### ACTION ITEM
No pictures go in the copy; retype exactly the lines from the one with "Task: Click the" through the last line of the records.

### SOURCE MATERIAL
━━━━

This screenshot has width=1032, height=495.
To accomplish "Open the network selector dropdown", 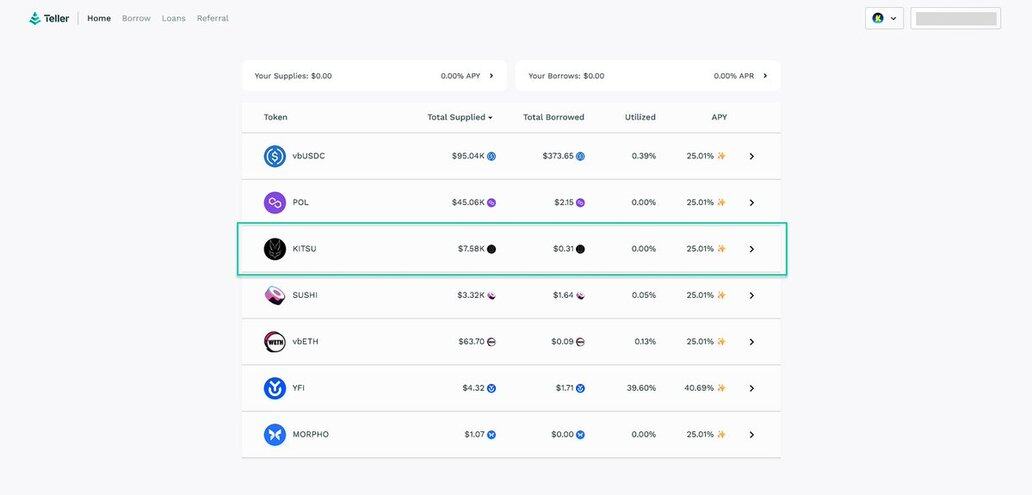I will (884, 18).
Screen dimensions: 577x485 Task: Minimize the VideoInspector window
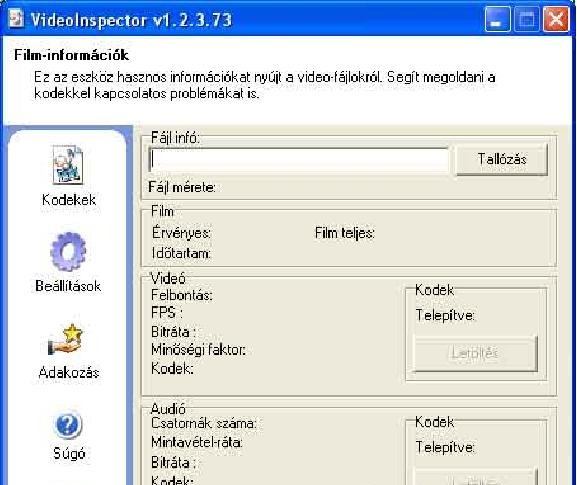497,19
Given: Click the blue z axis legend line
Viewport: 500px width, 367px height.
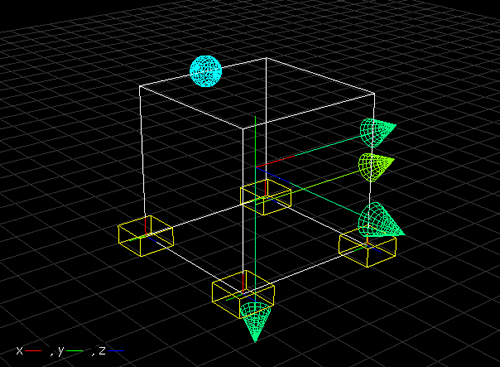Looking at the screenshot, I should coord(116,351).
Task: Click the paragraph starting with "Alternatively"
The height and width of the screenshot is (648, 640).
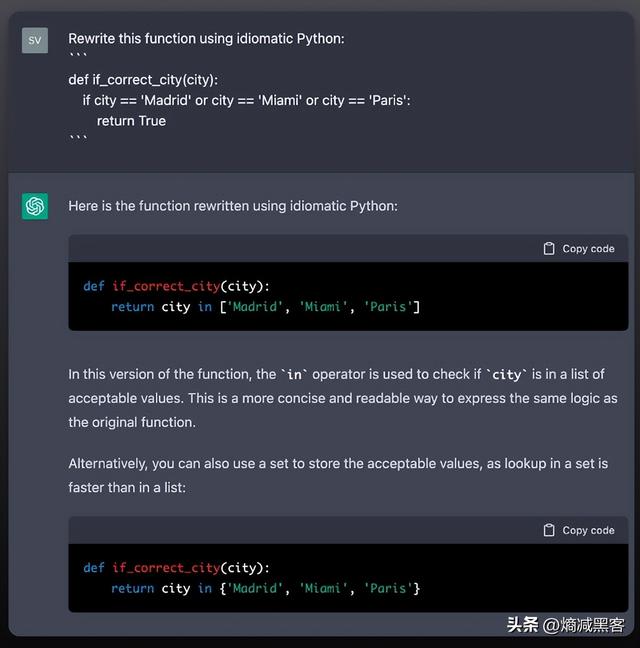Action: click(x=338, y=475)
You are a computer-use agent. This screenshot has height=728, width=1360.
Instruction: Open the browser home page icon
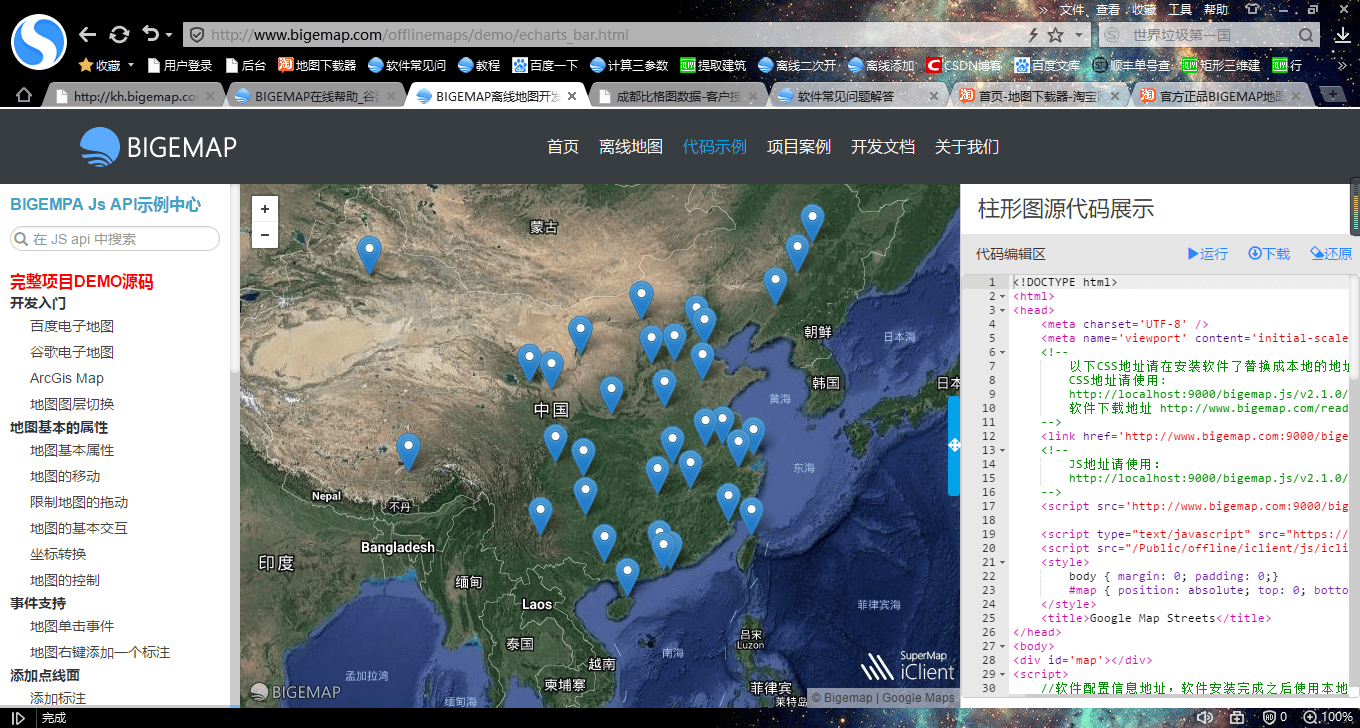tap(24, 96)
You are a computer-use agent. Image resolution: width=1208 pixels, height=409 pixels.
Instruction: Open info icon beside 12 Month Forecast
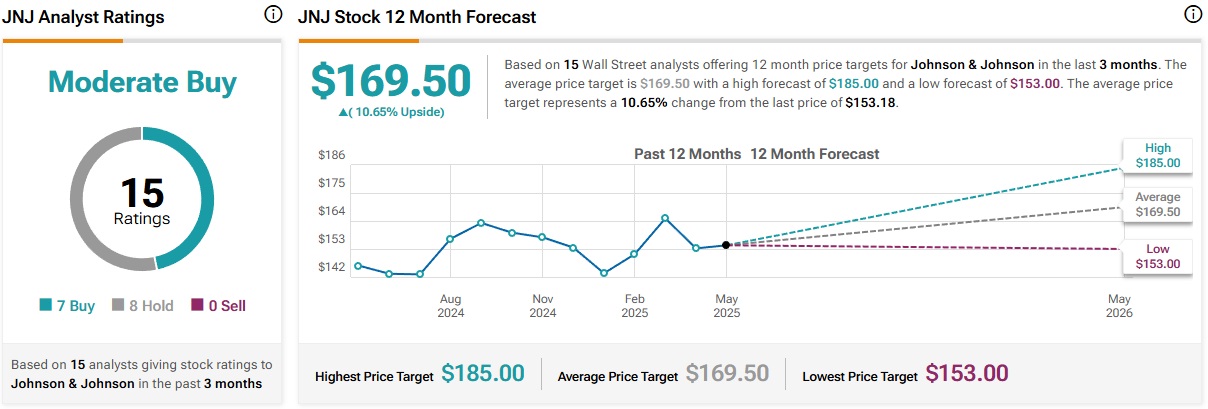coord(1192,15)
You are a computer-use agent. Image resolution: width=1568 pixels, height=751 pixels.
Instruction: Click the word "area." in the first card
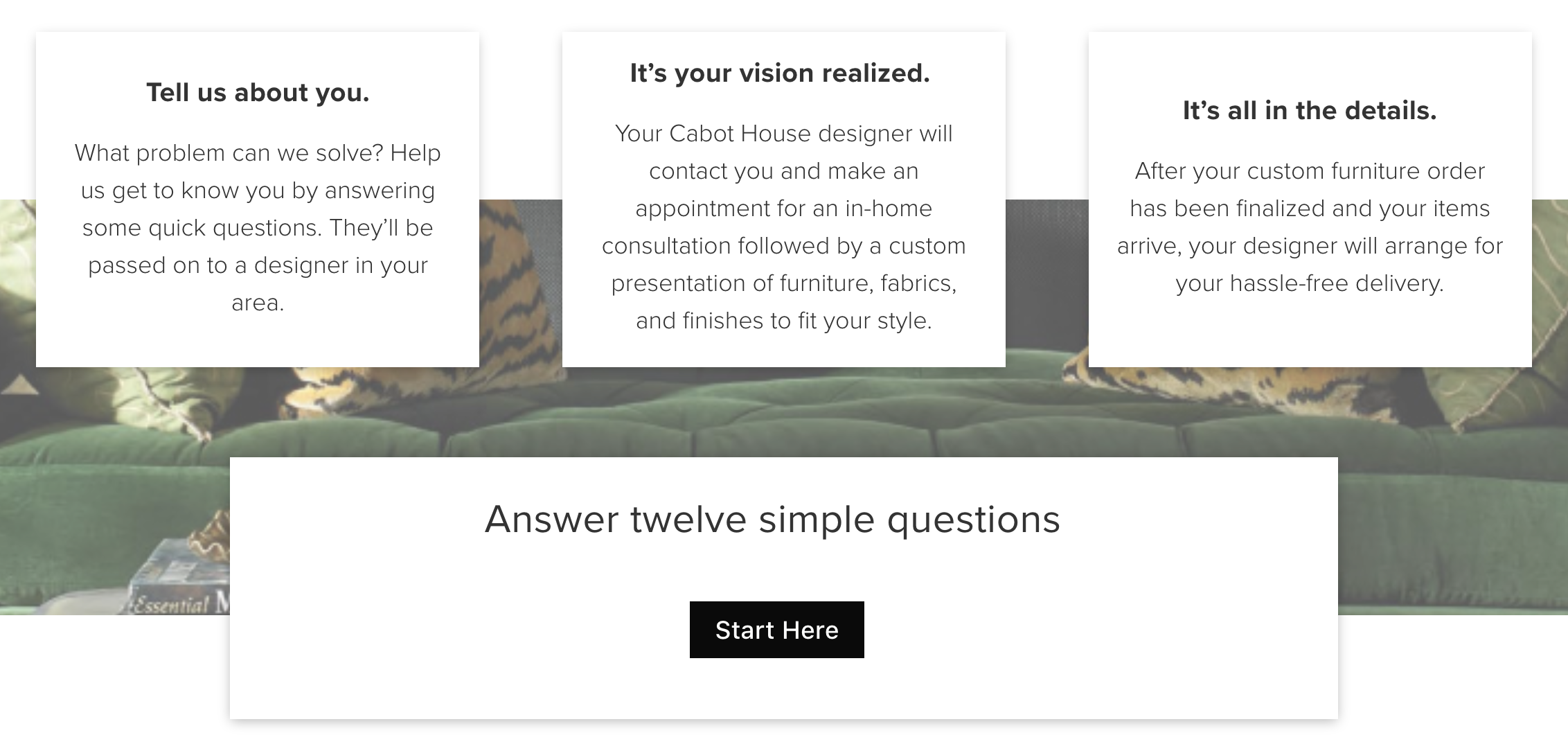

━━━━

### EXERCISE RESPONSE
Task: Click the paragraph starting with "Alternatively"
The height and width of the screenshot is (648, 640).
Action: click(x=338, y=475)
You are a computer-use agent. This screenshot has height=728, width=1360.
Instruction: Open the browser home page icon
tap(24, 96)
You are a computer-use agent. Image resolution: width=1208 pixels, height=409 pixels.
Instruction: Open info icon beside 12 Month Forecast
coord(1192,15)
You are a computer-use agent. Image resolution: width=1568 pixels, height=751 pixels.
Instruction: Click the word "area." in the first card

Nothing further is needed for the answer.